Aggressive radical excision seems to be most effective in preventing local recurrence as well as the occurrence of distant metastasis. Halling et al. reported that no recurrence was observed in the patients treated with wide or radical resection with adjuvant therapy of either chemotherapy or radiotherapy . However, it is very difficult to accomplish the radical or even wide resection with minimizing the functional loss for the lesion of forearm, wrist and hand. Thus, reconstruction of flexion function of the forearm remains a challenge to the reconstructive surgeon. With development of microsurgical techniques, the functional microsurgical muscle flap has been proved as a reliable technique in reconstructive surgery. Several reports depicted the usefulness of various muscle flaps for reconstruction of the upper extremity function [14–18]. However, the free-muscle flaps with microsurgical techniques are rather troublesome and may encounter the postsurgical complications including the vascular embolization. There have been several reports suggesting the usefulness of tendon transfers to reconstruct the flexion function after massive loss of function by tumor resection in the forearm [17, 18]. In general, reconstruction should be accomplished by the simplest means possibly; therefore tendon transfers should be considered as an option for reconstruction of hand function. In our case, the multiple tendon transfers were performed to restore the flexion function despite of sacrificing some extensor mechanisms, and resulted in good functional outcome with patient’s satisfaction. An argue will arise on the transfer of the superficial cutaneous branch of the radial nerve, because the sensory of the dorsal side of the hand is sacrificed. Usually, the nerve graft from sural nerve for instance would be performed such a case. However, the recovery of the grafted nerve function will take a longer period for the massive defect. The advantage in our case was that it took only 6 months to recover the sensory of the hand which is feasible for the daily use.
The administration of chemotherapy and radiotherapy for epithelioid sarcomas is still controversial. We cannot determine the advantage of the chemotherapy consisted of IFO, ADM, and CDDP from our case, because of the inefficiency as a neoadjuvant and the very short followup duration.
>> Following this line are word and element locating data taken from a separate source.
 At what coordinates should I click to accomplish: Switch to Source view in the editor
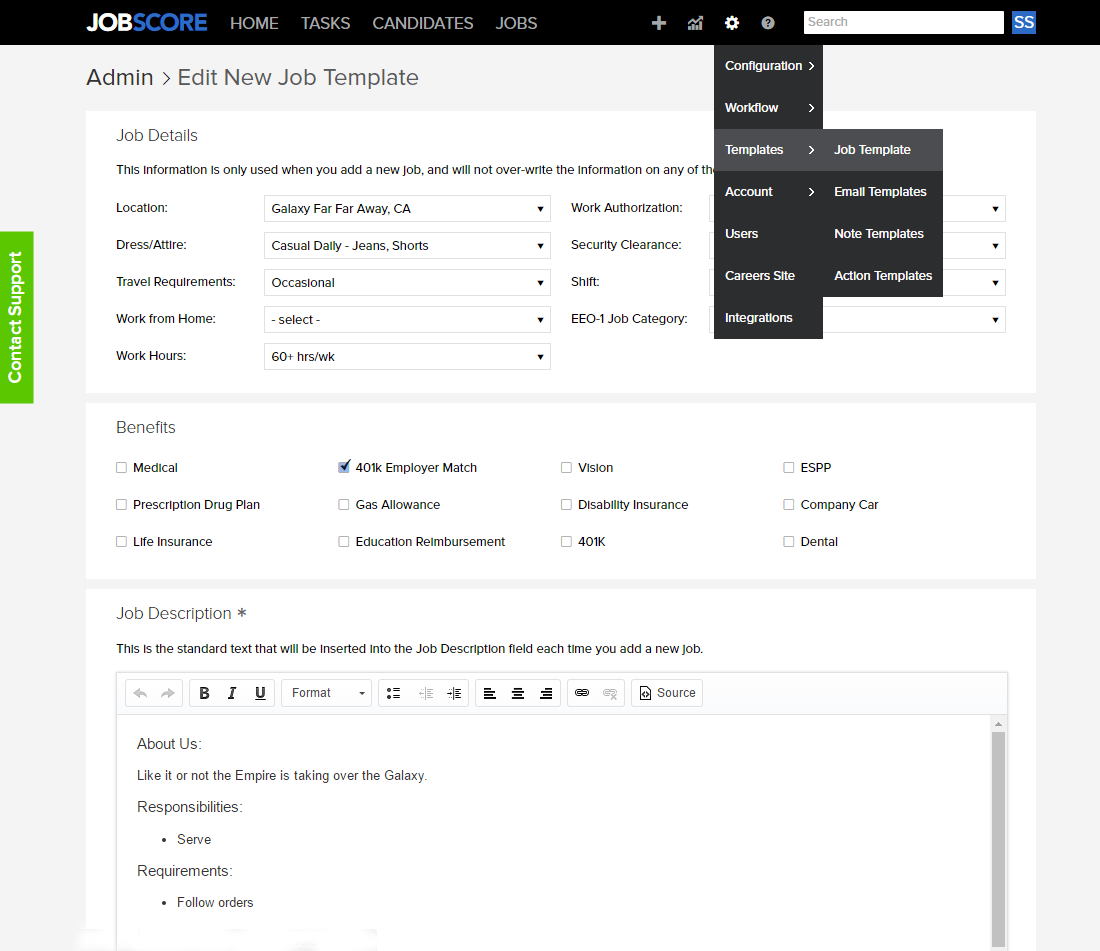click(x=666, y=692)
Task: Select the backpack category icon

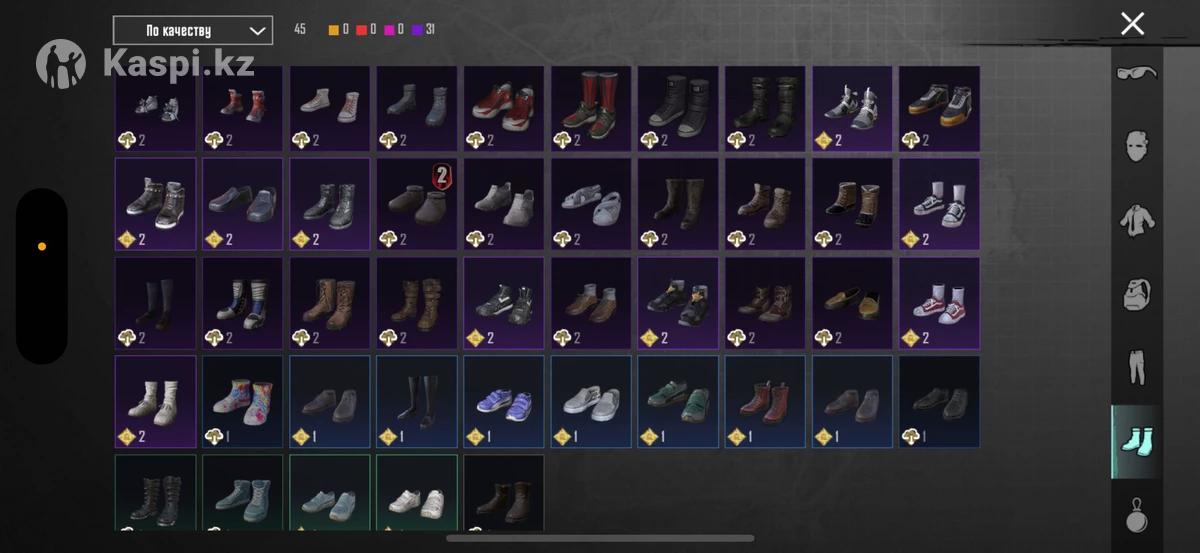Action: (x=1137, y=294)
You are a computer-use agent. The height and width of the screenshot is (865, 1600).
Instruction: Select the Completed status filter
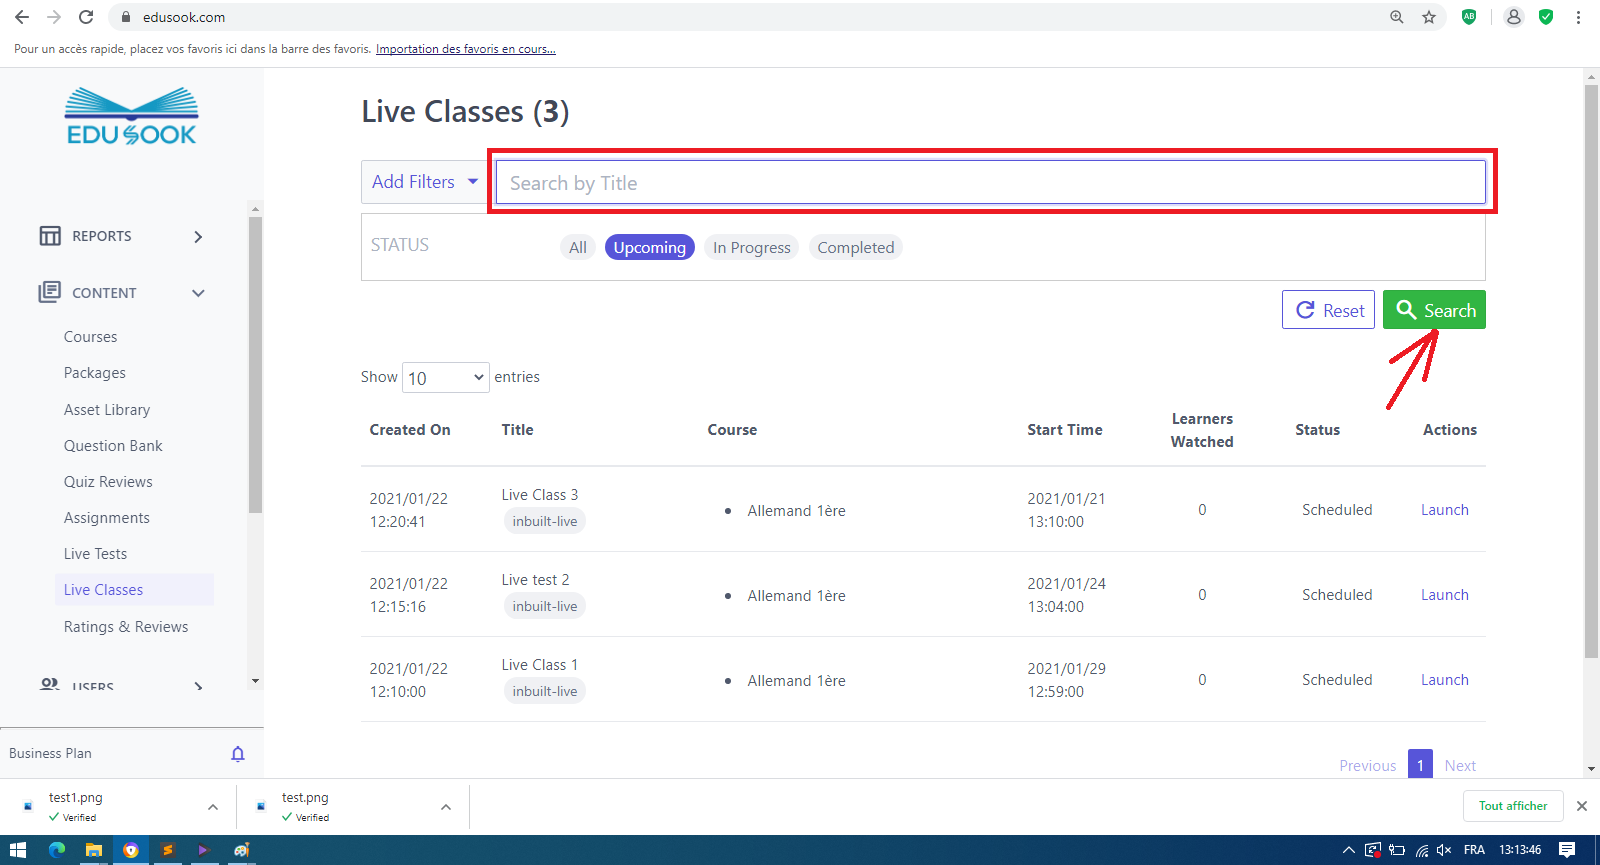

Several authors described that the use of chemotherapy and radiotherapy had no significant effect on the long-term survival [10, 11, 19]. However, further studies will be required to determine the benefit of chemotherapy as adjuvant, especially for a patient with advanced disease.
This study was supported by a Grant-in-Aid for Scientific Research (no. 20591765 to K. Honoki) from Ministry of Education, Culture, Sports, Science and Technology, Japan.